Please copy out, unchanged, the lines between the one containing "Select the 微信支付 radio button" and the one containing "[x=442, y=330]", inclusive.

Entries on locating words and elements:
────────────────

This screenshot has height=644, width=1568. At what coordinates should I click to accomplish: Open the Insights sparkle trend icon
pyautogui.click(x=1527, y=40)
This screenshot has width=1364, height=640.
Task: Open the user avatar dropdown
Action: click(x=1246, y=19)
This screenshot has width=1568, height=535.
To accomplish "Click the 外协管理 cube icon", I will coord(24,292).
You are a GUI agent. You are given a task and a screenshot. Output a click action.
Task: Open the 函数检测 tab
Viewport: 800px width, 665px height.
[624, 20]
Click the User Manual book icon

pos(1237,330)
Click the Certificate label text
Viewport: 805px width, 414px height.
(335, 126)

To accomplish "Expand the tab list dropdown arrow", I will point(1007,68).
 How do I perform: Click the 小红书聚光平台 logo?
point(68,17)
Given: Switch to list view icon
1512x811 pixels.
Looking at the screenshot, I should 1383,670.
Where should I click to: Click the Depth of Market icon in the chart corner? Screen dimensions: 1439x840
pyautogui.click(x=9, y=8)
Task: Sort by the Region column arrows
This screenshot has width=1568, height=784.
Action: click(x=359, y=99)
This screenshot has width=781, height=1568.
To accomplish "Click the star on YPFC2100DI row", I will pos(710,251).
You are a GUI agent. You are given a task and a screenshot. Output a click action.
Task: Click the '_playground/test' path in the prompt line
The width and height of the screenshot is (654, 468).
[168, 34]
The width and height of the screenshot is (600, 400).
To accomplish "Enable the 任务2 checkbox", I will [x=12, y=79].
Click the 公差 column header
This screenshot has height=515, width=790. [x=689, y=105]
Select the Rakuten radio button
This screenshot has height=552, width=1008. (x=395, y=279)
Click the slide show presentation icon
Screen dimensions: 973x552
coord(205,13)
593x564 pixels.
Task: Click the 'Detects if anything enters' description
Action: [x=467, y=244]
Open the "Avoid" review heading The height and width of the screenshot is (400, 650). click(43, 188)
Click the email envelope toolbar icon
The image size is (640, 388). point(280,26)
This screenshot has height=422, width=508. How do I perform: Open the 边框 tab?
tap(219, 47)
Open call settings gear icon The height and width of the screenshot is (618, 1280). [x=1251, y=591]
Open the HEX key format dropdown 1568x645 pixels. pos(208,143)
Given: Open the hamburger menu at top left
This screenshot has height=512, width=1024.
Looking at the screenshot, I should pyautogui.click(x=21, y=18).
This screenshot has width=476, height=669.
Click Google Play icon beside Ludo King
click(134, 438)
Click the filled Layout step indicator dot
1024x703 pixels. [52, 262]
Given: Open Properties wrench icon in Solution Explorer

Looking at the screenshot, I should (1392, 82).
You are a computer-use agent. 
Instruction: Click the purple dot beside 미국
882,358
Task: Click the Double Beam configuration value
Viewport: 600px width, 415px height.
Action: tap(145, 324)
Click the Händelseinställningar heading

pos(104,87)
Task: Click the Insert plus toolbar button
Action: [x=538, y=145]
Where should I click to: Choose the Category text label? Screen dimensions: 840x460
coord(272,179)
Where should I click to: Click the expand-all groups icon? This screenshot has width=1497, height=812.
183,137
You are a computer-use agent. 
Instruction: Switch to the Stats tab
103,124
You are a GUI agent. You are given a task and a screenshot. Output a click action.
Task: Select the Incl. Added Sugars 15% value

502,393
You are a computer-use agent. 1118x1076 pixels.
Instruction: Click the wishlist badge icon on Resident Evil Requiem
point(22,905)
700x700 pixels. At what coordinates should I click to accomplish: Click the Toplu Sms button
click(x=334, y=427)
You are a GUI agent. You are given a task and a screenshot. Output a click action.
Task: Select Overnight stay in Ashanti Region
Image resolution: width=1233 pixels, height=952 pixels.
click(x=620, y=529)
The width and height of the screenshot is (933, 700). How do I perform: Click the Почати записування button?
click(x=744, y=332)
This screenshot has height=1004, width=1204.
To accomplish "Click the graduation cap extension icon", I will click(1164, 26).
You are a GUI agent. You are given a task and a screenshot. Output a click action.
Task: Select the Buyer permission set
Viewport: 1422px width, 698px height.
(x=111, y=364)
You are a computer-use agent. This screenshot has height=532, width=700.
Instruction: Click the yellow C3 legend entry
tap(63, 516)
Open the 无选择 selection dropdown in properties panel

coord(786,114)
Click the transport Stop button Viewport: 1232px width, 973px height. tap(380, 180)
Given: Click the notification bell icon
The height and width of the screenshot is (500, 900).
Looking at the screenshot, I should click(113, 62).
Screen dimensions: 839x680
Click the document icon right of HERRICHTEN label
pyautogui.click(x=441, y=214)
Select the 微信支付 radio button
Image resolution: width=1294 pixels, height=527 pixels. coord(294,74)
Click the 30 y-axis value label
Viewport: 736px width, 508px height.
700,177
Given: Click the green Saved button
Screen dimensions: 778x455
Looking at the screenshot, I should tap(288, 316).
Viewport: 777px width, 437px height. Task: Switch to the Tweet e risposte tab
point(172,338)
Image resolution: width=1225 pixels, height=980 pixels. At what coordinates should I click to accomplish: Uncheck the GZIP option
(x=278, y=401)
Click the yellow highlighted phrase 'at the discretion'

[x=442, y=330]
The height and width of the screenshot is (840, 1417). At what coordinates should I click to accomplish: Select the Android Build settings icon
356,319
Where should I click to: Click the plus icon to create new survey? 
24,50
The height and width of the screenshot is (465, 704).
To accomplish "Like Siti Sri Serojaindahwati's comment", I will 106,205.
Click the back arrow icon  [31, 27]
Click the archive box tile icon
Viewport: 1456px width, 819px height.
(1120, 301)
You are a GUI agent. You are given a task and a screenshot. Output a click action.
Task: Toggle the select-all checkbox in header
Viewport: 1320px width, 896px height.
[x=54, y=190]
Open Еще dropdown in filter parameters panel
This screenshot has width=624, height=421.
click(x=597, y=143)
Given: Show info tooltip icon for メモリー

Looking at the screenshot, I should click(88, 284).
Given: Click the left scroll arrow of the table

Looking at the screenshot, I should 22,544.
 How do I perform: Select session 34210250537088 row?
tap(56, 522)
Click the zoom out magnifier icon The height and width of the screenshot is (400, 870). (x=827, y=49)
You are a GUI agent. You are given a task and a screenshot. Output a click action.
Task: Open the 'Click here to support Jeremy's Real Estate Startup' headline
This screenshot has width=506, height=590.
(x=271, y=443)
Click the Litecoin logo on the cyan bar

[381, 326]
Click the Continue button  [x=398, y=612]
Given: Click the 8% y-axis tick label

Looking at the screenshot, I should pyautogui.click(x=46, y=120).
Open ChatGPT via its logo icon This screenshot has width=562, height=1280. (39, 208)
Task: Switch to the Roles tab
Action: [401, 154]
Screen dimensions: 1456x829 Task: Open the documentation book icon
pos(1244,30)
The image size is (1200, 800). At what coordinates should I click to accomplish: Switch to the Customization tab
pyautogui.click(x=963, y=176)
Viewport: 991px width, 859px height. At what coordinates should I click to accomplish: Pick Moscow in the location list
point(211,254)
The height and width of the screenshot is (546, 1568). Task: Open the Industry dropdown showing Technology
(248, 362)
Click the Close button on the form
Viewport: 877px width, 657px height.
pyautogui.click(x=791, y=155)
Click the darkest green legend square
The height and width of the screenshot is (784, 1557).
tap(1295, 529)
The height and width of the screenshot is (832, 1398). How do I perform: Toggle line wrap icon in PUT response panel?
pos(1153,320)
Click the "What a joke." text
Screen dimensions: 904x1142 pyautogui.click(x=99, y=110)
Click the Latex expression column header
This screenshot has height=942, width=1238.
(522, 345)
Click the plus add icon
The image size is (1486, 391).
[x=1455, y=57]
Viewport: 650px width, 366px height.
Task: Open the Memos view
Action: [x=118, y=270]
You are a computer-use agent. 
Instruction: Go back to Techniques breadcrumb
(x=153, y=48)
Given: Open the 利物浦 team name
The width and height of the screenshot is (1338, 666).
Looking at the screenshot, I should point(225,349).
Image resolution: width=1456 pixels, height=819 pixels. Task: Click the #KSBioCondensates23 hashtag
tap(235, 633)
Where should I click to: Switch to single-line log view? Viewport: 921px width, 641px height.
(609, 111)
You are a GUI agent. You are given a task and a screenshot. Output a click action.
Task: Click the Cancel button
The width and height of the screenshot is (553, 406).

────────────────

» RESPONSE FOR THIS EXERCISE:
Select the 微信支付 radio button
Image resolution: width=1294 pixels, height=527 pixels. coord(294,74)
Click the 30 y-axis value label
Viewport: 736px width, 508px height.
700,177
Given: Click the green Saved button
Screen dimensions: 778x455
Looking at the screenshot, I should tap(288, 316).
Viewport: 777px width, 437px height. Task: Switch to the Tweet e risposte tab
point(172,338)
Image resolution: width=1225 pixels, height=980 pixels. At what coordinates should I click to accomplish: Uncheck the GZIP option
(x=278, y=401)
Click the yellow highlighted phrase 'at the discretion'

[x=442, y=330]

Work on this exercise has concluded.